Session Unveils New Clinical Practice Guidelines

Raed A. Dweik

Raed A. Dweik

This year’s ATS Clinical Practice Guidelines will spotlight the latest evidence-based clinical recommendations on idiopathic pulmonary fibrosis, malignant pleural effusions, obesity in OSA, fungal infections, and pediatric supplemental oxygen.

Now in its fifth year, this annual scientific symposium comprises recently approved or published clinical guidelines formulated by a panel of experts. Session Co-Chair Raed A. Dweik, MD, ATSF, chair of the ATS Documents Development and Implementation Committee and chair of the Respiratory Institute at Cleveland Clinic, will lead panelists in a discussion about the guidelines’ foundation for improving care, the rationale for each, and review the evidence supporting each recommendation.

“All guideline recommendations are intended to improve patient outcomes. This is because a recommendation indicates that the benefits to patients exceed the potential harms, burdens, and costs,” Dr. Dweik said. “ATS Guidelines use a rigorous, systematic, scientific approach to synthesize evidence. The evidence is then used to inform recommendations that are intended to address true clinical uncertainties and help patients and clinicians.”

ATS Clinical Practice Guidelines: Clinical Practice on the Cutting Edge (C92)

2:15-4:15 p.m., Tuesday

Rooms C147/C148/C154 (Level 1), KBHCCD

The session’s guidelines will cover four basic areas, including which population to treat, treatment type, which population to test, and test type. Randomized trials, observational studies, and accuracy studies provide the details to these discussion points. Occasionally, there is no study, and recommendations are made based upon uncontrolled studies and/or non-systematic clinical observations.

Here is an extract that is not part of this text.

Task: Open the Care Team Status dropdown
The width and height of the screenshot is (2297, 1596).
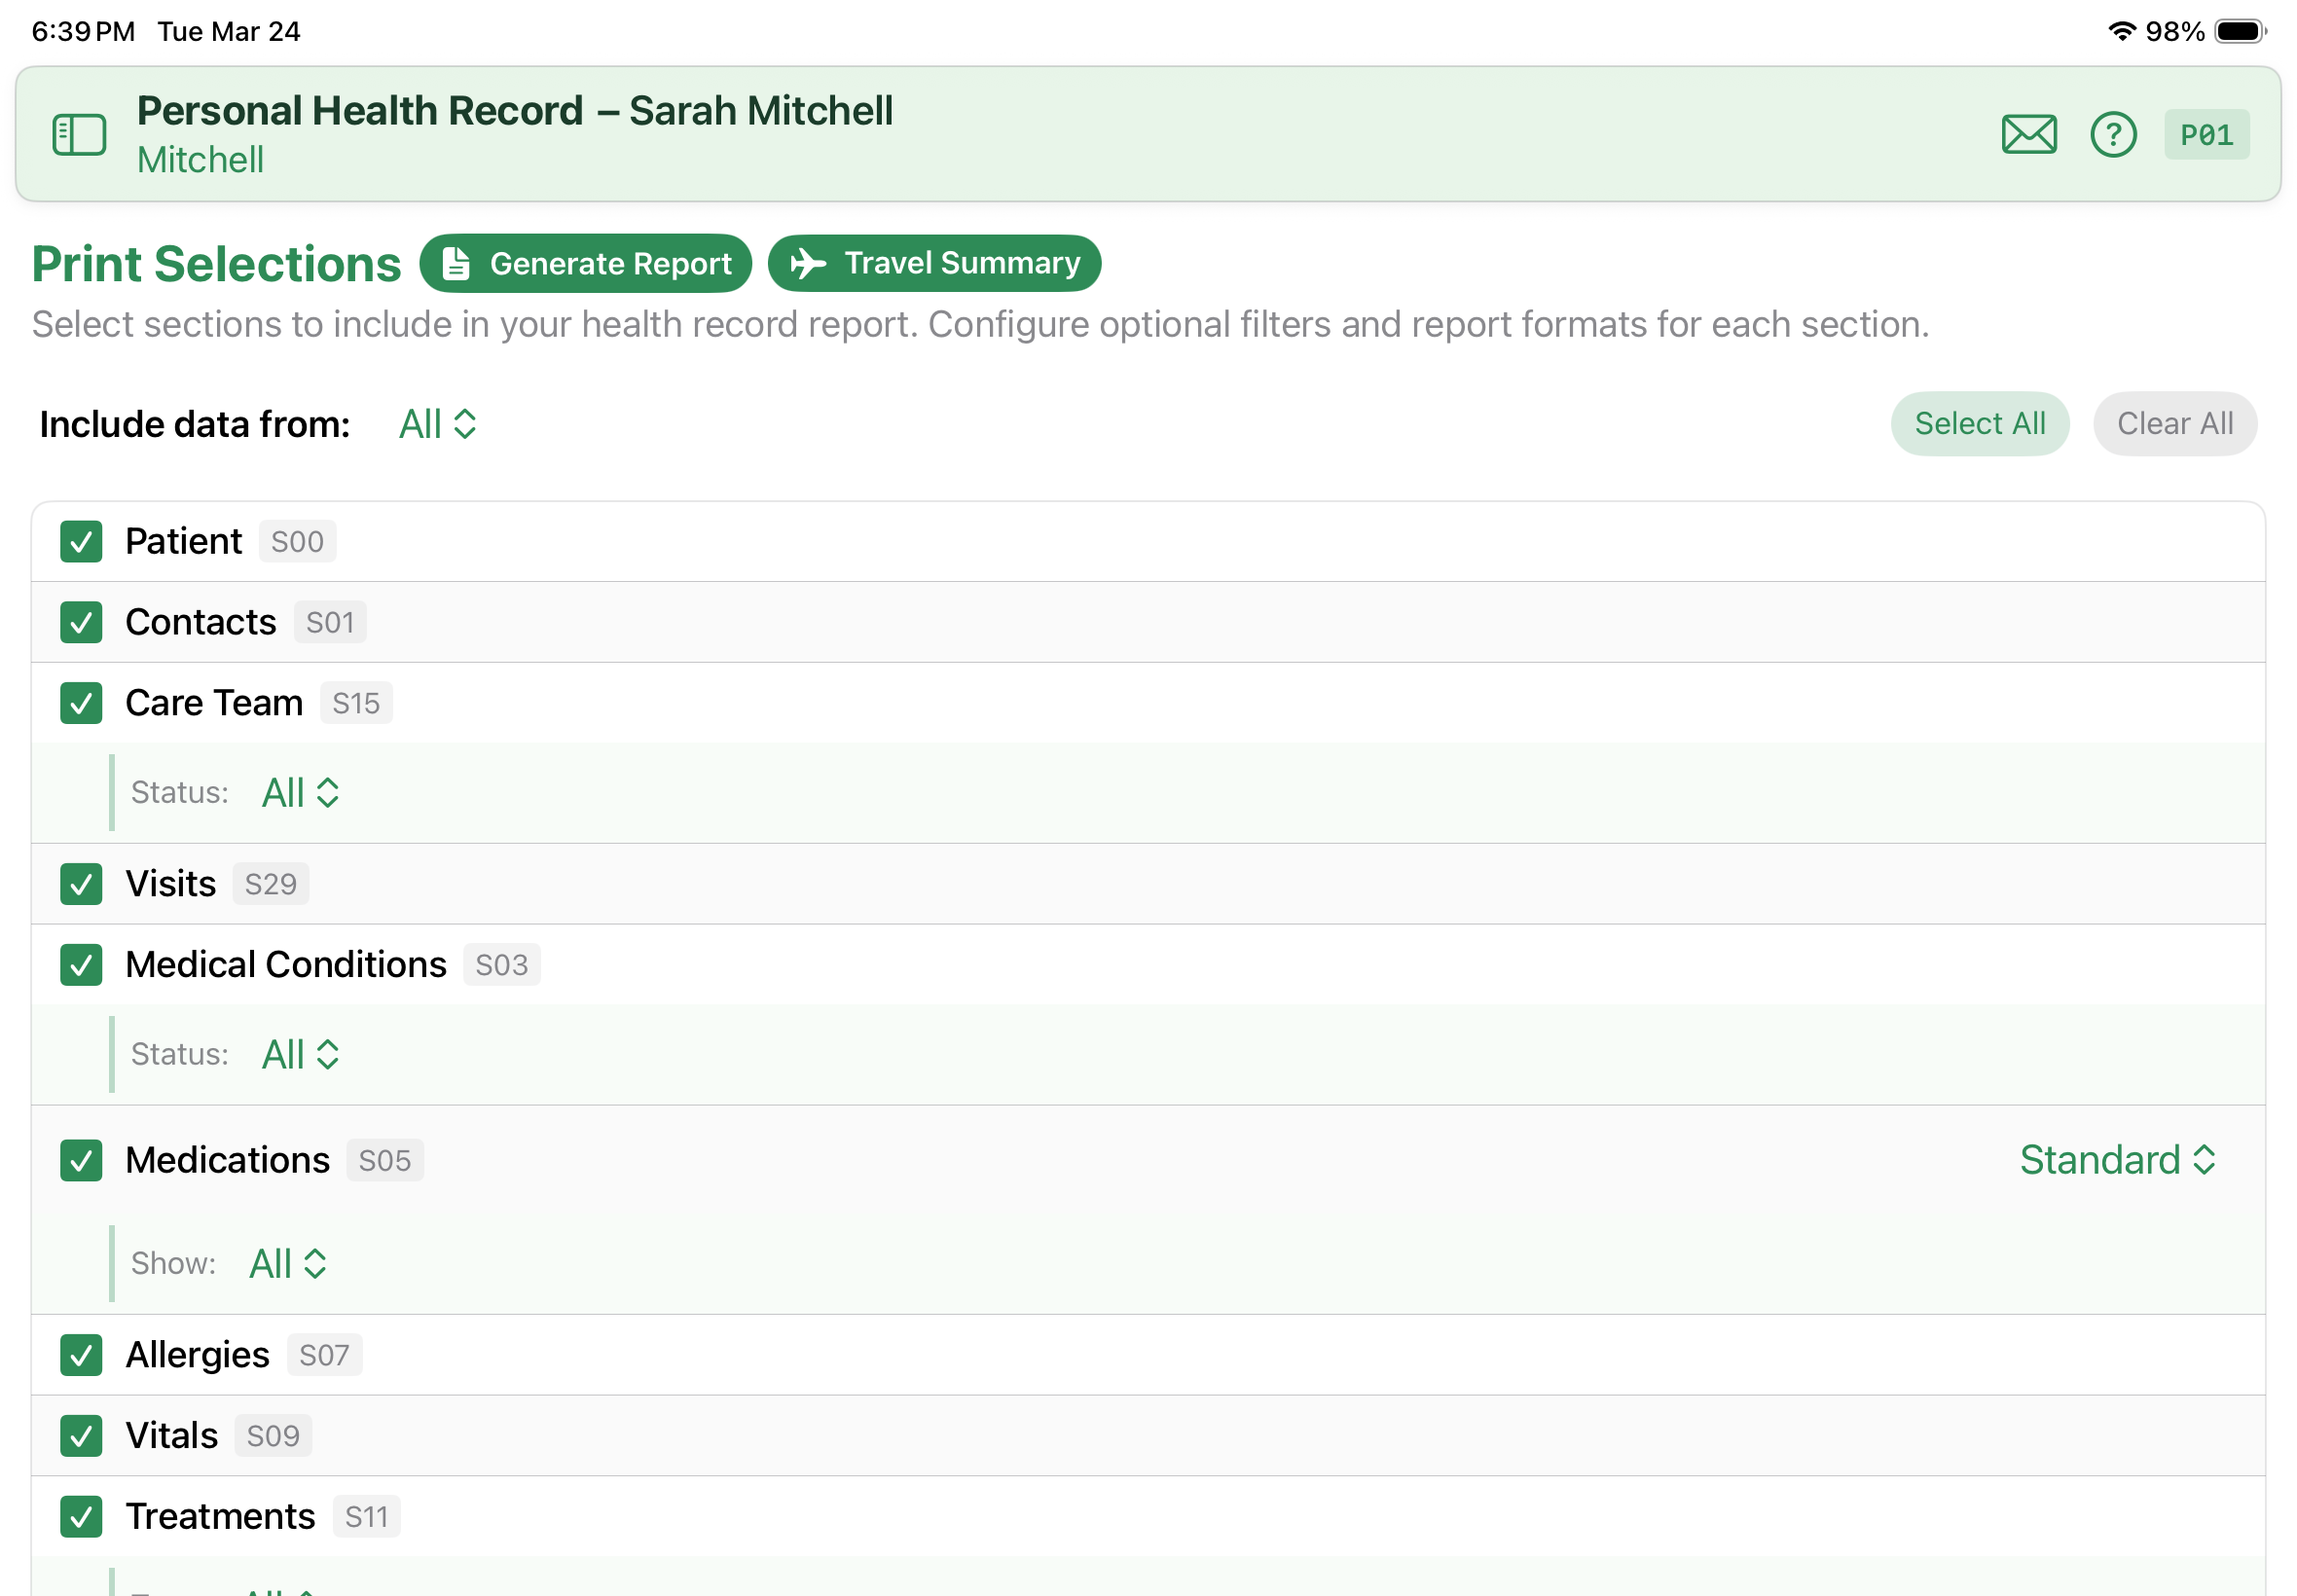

Judgments about interventions are based upon the body of evidence, not individual studies, according to Kevin C. Wilson, MD, ATSF, ATS document editor and featured speaker at the session. The ATS uses the Grading, Recommendations, Assessment, Development, and Evaluation (GRADE) approach to rate the quality of evidence as high, moderate, low, or very low. The quality of evidence indicates the confidence that the committee has in the estimated effects.

Panelists will discuss:

  • Diagnosing idiopathic pulmonary fibrosis: Guidelines recommend bronchoalveolar lavage and surgical lung biopsy for patients, whose high-resolution CT scan of the chest and multidisciplinary decision-making is consistent with probable usual interstitial pneumonitis, indeterminate for UIP, or suggestive of an alternative diagnosis.
  • Treating malignant pleural effusion: Guidelines recommend the use of ultrasound-guided interventions, using talc poudrage or talc slurry for chemical pleurodesis, using an intrapleural catheter instead of chemical pleurodesis in patients with non-expandable lung or failed chemical pleurodesis, and treating intrapleural catheter-associated infections with antibiotics while not removing the catheter.
  • Treating obesity in OSA: Guidelines recommend a comprehensive behavioral intervention consisting of diet, exercise, and behavioral therapy.
  • Pediatric home oxygen therapy: Guidelines recommend oxygen for hypoxemic children with cystic fibrosis, bronchopulmonary dysplasia, pulmonary hypertension without congenital heart disease, interstitial lung disease, and some patients with sickle cell disease or sleep-disordered breathing.